The conversation turns eventually and inevitably to Henry, reminding me of the other huge loss I suffered when Sam left me: I lost the only other person in the world who understands how wonderful, how perfect Henry is. The only other person who really gets him. We are laughing about the time he got a tiny plastic ball stuck up his nose when Sam glances at his watch and gives a start.
‘God, look at the time. I really should go.’
I jump up immediately, putting the glasses and bottle on the side.
‘Yes, of course, you’d better get back. I’ll get your coat.’ I hurry out into the hall to retrieve his jacket from the pegs by the door, and he follows.

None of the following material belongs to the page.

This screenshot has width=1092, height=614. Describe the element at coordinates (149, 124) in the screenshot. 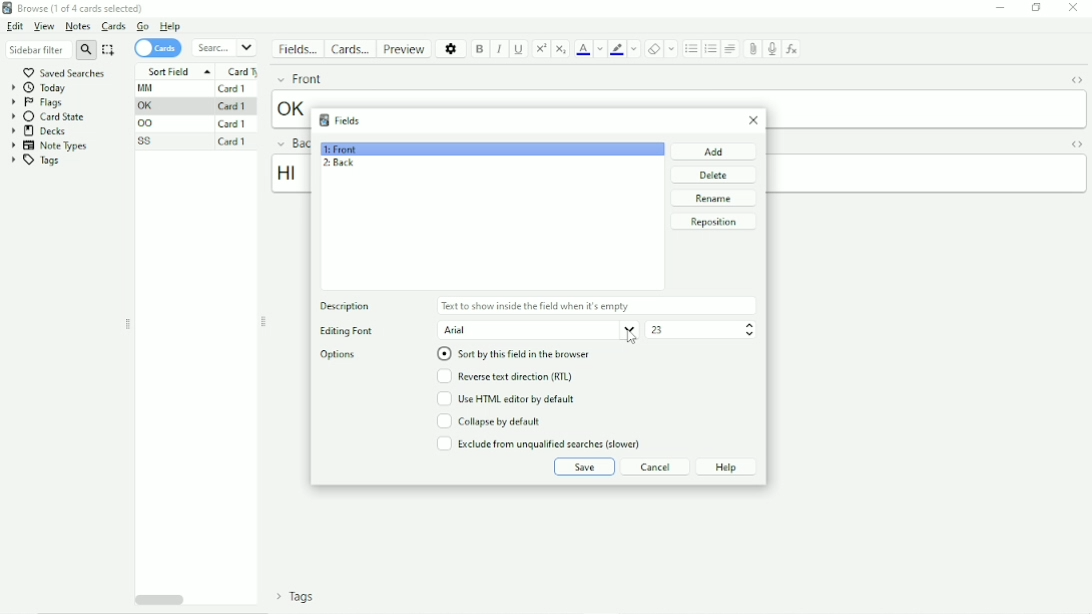

I see `OO` at that location.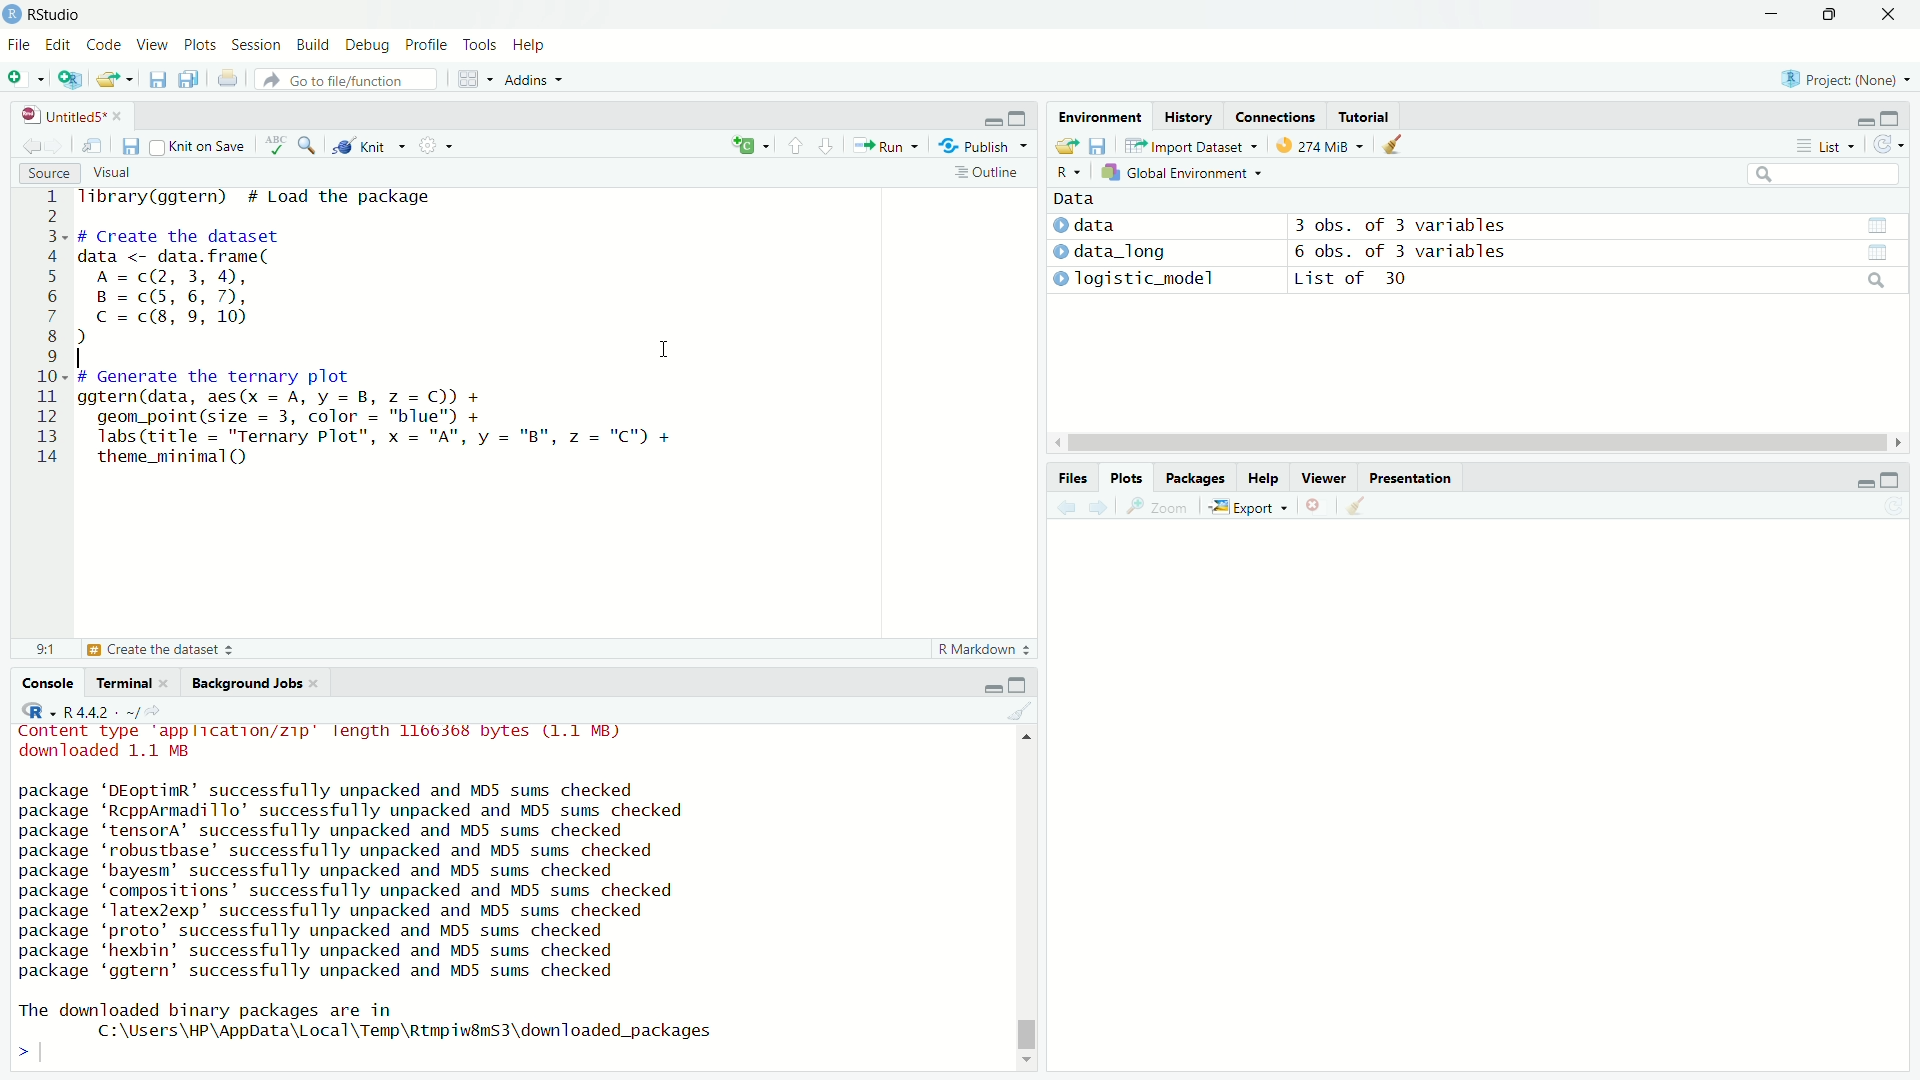 The width and height of the screenshot is (1920, 1080). Describe the element at coordinates (1873, 282) in the screenshot. I see `search` at that location.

‘Can I pop in and see Henry?’
I recognise the yearning in his voice from all those lonely every-other-weekends, and push open Henry’s door for him. The Thomas the Tank Engine nightlight casts an unearthly blue glow, and I stand in the doorway, watching as Sam kneels by the bed. As usual Henry has got too hot and taken off his pyjamas, his hair plastered to his forehead with sweat. Sam strokes the soft, silky skin on his back, and Henry shifts but doesn’t wake, pulling Manky closer to his face.
Sam’s face is closed as he comes back into the hallway, but I know how painfully aware he is of the price he has paid, not getting to do this every night. But then, it’s a price I have had to pay too, because I don’t get to do it either every other weekend plus the weeknight when he is with Sam. I hand Sam his coat and as I do so, my hand brushes his and I feel a jolt of electricity that tingles throughout my body. The moment hangs between us, hot and threatening. I can tell he’s about to say something that he won’t be able to take back, and although part of me wants to hear it, I know that if I do, all the work I’ve done in the past two years will be wasted. I snatch my hand back and the jacket falls to the floor. He stoops to pick it up and as he does, I slip past him and open the door, letting the cold air stream in.

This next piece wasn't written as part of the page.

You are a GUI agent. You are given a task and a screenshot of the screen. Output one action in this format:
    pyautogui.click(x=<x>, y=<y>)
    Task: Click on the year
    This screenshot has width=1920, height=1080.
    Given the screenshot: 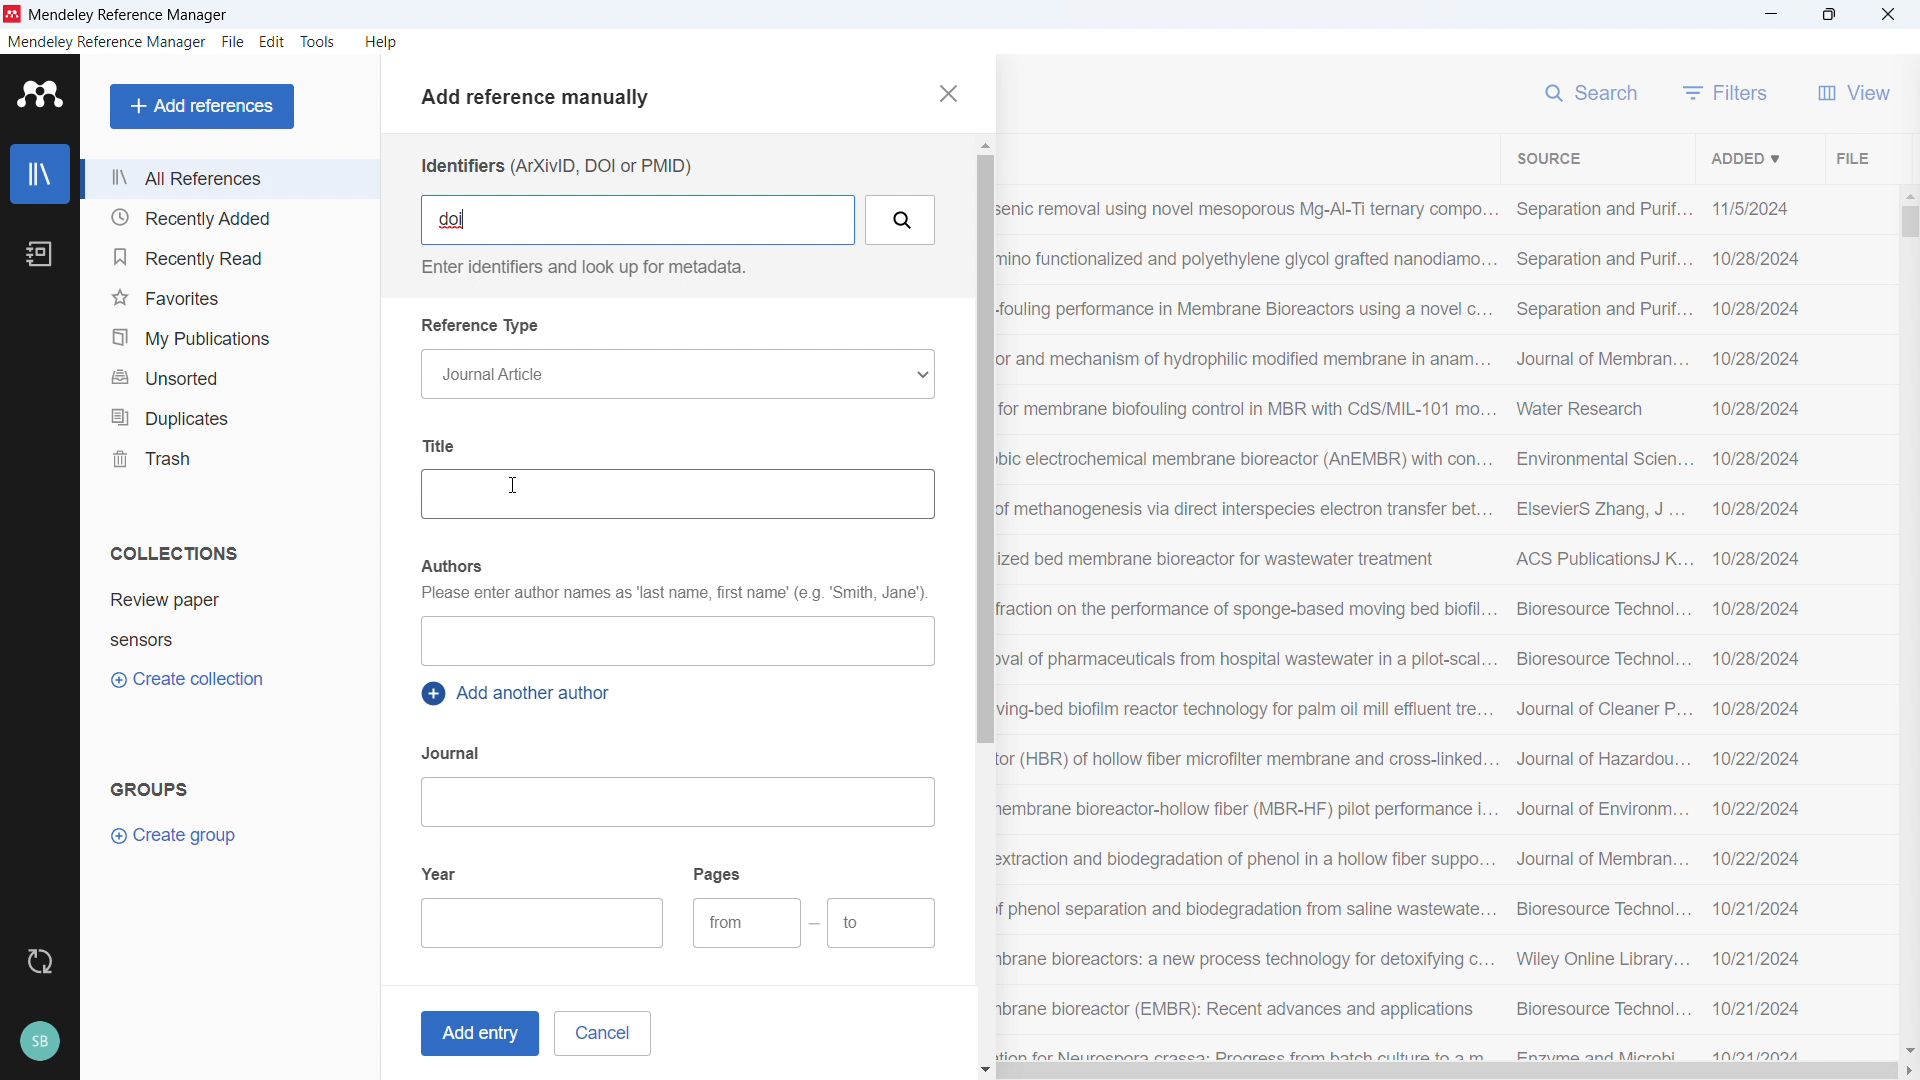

‘So, it was good to see you.’ I lean forward and kiss him briskly on the cheek, leaving him with nowhere to go in terms of trying to kiss me. If he is bewildered at the sudden change of pace he hides it well.
‘Take care, Louise. And let me know if… you know.’
‘Yes, I will. Good night.’
I practically push him out of the door, closing it firmly behind him. Back in the kitchen, I lean against the worktop, hugging myself tightly because there is no one else to do it for me. I’m the only one who can take care of me, and I vow to do it better in the future. As the wind rattles the French windows, I stare out through the glass, but I can see nothing except my own reflection.